New Haven Diary: Yale and its Colleges

For the past five months I have been living, reading, writing, conversing, and occasionally speaking publicly, in the environment of Yale University and its community of New Haven.

There are many contrasts between Yale and New Haven on the one hand and Melbourne and its oldest University and College on the other, but lots of points of recognition as well. Both parallels and differences have been useful things to observe along the way. Although most of my time has been taken up with writing projects I have been able to speak with some senior leaders, faculty, and students and acquired some sense of how they perceive the institution and the wider community.

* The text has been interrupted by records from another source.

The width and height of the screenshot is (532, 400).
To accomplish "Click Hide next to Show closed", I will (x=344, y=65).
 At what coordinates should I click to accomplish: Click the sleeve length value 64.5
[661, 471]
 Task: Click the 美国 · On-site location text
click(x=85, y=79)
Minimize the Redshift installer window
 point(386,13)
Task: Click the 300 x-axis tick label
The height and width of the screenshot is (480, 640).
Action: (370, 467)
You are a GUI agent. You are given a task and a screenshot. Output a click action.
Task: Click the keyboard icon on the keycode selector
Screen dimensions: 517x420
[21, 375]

One area of real similarity is the importance of the college system at Yale. All first year undergraduates are allocated randomly to one of twelve residential colleges (Melbourne has eleven). Although Yale is much older than Melbourne (1701 to 1854), Trinity is older than Yale's colleges which were established in 1921 in conscious imitation--like Trinity--of the colleges of Oxford and Cambridge.

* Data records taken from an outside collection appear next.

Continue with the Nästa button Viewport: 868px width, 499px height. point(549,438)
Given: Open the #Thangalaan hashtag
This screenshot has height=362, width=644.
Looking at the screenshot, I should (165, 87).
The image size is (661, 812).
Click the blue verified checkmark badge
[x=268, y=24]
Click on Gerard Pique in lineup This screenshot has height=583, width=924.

Much of the college experience would be familiar to Trinity residents; although they don't wear gowns for dinner, students live and study in communities roughly comparable in size to ours, play enthusiastic intra-mural sports, get to listen and converse with leading scholars local and visiting, and the intangibles that come with this sort of experience.

During my time here I was privileged to be included in the Fellows events of Timothy Dwight College, one of the twelve. Master Jeff Brenzell was a gracious host and I was able to meet and talk with many alums, faculty and other distinguished locals who gather monthly for lectures, events and conversation.

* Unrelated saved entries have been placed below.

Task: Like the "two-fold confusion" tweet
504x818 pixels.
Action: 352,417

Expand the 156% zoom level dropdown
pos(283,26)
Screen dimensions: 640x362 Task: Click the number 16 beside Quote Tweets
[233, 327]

The 'TD' Fellows and equivalent groups at the other colleges at Yale are somewhat larger and broader than Trinity's or the Oxford/Cambridge versions, and provide a sort of meeting point between the College and its wider constituency of friends. They get rich fare intellectually (and otherwise); speakers this past semester included Pulitzer Prize winning historian Debby Applegate, whose book The Most Famous Man in America tells the fascinating and verging-on racy story of leading 19th century cleric Henry Ward Beecher. Another evening with the Fellows was a privileged behind-the-scenes look at Yale's Peabody Museum of Natural History, whose Director, Derek Briggs, is a Fellow of Timothy Dwight College.

Yale students have similar possibilities at events like "Master's Teas" which may have a close equivalent in Trinity's "fireside chats"; leading lights of academic and other spheres not only hold forth but are available for real conversation--one of the hardest things to find in the modern public university.

Of course the Yale undergraduate cohort is much smaller than Melbourne's, more like their collegiate resident counterparts in Australia. Although residence is far more normal in the USA, there is also increased reflection in this country--not  so much at Yale itself--on options for commuter and distance education models, given increased costs and the desire to make at least some version of degree-level university experience widely available. Not that Yale isn't engaged in expanding its educational horizons or distance learning, but that's for another blog. But at Yale the residential college is firmly at the heart of the experience, so much so that two new colleges are currently being built.As often in the past, I have been led to think of the collegiate aspect of the University of Melbourne's life as like that of a US liberal arts college embedded within a large public university.